Vineland School District In N.J. Lifts LGBT Website Filter

After New Jersey students and staff complained to the American Civil Liberties Union that LGBT sites were being blocked at school, the district removed the filter.

Vineland District middle and high school students won't be able to access adult content, but they will now be able to visit sites such as the Human Rights Campaign, the Associated Press reports.

The filter restrictions were such that one student wasn't able to research Harvey Milk, one of the country's first openly gay elected officials, according to the Courier Post.

Besides being a research impediment, the ACLU tells the Courier Post the blockage was marginalizing.

"Frankly we feel filtering based on LGBT content is discriminatory and against the law," said Jeanne LoCicero, deputy legal director for the state's ACLU chapter. "Hopefully other districts will look at this situation and follow Vineland's lead."

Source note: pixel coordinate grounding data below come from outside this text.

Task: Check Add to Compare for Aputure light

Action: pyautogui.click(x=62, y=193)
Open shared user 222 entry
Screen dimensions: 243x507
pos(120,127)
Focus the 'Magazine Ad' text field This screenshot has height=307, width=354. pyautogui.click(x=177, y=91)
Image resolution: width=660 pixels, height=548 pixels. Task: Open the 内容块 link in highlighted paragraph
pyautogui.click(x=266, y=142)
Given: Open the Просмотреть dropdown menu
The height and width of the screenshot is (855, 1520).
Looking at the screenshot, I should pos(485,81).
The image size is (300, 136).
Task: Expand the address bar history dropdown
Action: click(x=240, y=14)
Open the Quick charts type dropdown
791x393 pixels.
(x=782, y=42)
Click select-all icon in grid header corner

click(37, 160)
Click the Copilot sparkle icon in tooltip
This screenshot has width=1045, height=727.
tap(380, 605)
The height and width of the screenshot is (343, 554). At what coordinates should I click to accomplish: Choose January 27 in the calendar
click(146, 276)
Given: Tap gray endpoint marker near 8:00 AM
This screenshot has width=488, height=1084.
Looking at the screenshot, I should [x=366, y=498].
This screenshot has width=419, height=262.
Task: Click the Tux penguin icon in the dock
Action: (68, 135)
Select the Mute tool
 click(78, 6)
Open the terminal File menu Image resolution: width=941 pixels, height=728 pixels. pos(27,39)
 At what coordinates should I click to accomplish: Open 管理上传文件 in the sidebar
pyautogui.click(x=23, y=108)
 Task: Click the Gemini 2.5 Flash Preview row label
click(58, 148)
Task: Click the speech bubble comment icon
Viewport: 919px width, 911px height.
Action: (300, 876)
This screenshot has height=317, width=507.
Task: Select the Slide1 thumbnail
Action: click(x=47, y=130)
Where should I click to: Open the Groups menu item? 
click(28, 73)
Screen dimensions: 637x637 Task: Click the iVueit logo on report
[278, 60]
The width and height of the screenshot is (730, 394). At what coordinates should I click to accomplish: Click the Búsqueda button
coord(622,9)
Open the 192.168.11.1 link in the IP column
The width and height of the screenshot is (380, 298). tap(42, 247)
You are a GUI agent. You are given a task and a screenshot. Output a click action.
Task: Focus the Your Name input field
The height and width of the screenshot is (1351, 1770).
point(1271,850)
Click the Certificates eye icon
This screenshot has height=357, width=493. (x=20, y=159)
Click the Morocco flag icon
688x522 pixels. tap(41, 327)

The ACLU sent letters Monday to schools in Michigan, Texas, Pennsylvania and Virginia demanding they stop LGBT website censorship. The letters are part of the "Don't Filter Me" campaign, a partnership between the ACLU and Yale Law School.

Joshua Block, staff attorney at the ACLU Lesbian Gay Bisexual & Transgender Project, tells the organization:

"This is not a case where overbroad filters are accidentally filtering out LGBT websites. These filters are designed to discriminate and are programmed specifically to target LGBT-related content that would not otherwise be blocked as sexually explicit or inappropriate."